I’ve written a lot of automation and documentation for ops teams and getting them to use it, and use it constantly, has always been an issue. Doc changes also needed announcements, as people quickly stop reading them once they know how to do something.
In a perfect world, I think the approach makes a lot of sense, and I might even use it for some personal stuff. In practice the world is rarely perfect, and I think I’d only employ this if 90% was automated, but there was still 1 step I couldn’t quite get… and even then, I could see some members on the ops team skipping the manual step and assuming the whole thing is automated and magic.
chikere232
Often some bits are automatable, or some manual steps are verifiable, and then suddenly it's a do something script
starkparker
Ideally this documentation would also document the expected output, both toward identifying when the process has gone off the rails when doing it manually and making the steps testable once automated.

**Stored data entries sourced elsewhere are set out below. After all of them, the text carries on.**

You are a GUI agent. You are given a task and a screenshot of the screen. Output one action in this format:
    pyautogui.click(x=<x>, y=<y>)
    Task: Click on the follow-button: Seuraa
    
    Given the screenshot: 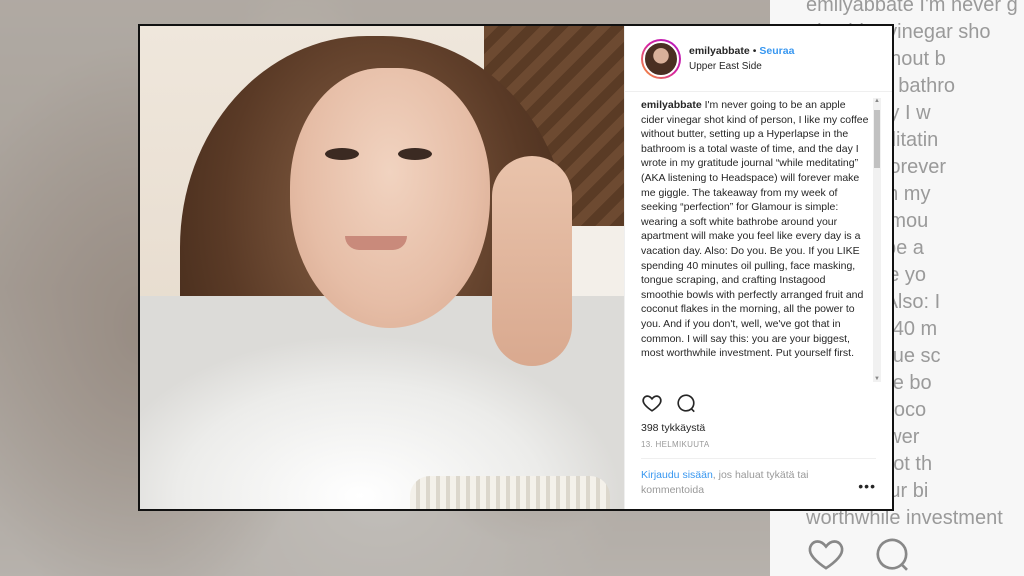 What is the action you would take?
    pyautogui.click(x=776, y=51)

Otherwise, it'd be trivially easy for an unfamiliar user (or the automated script) to ignore unclear errors or exit codes and march blindly to the next wait_for_enter().
PaulRobinson
1. Write the runbook
2. Automate the runbook
3. Delete the runbook
This is just a means to get #2 done iteratively. I've done variations for a while, its a powerful technique.
I'm a big fan of this approach.
In general it's another way of defining interfaces around processes. Those processes may be manually done or automated. But the interface can remain the same - this is quite powerful when it comes to automating steps.
It's the same as you'd do with another system really.
I've used this before with Google sheets being manually filled in -> automated with a script. And with Jira tickets being raised and then automatically picked up and processed. It lets you get started sooner, automated the most annoying parts and you never have to fully do it.
Side benefit of do nothing scripts is that they can remain up to date more often as they can be more likely to be actually used than reading the docs.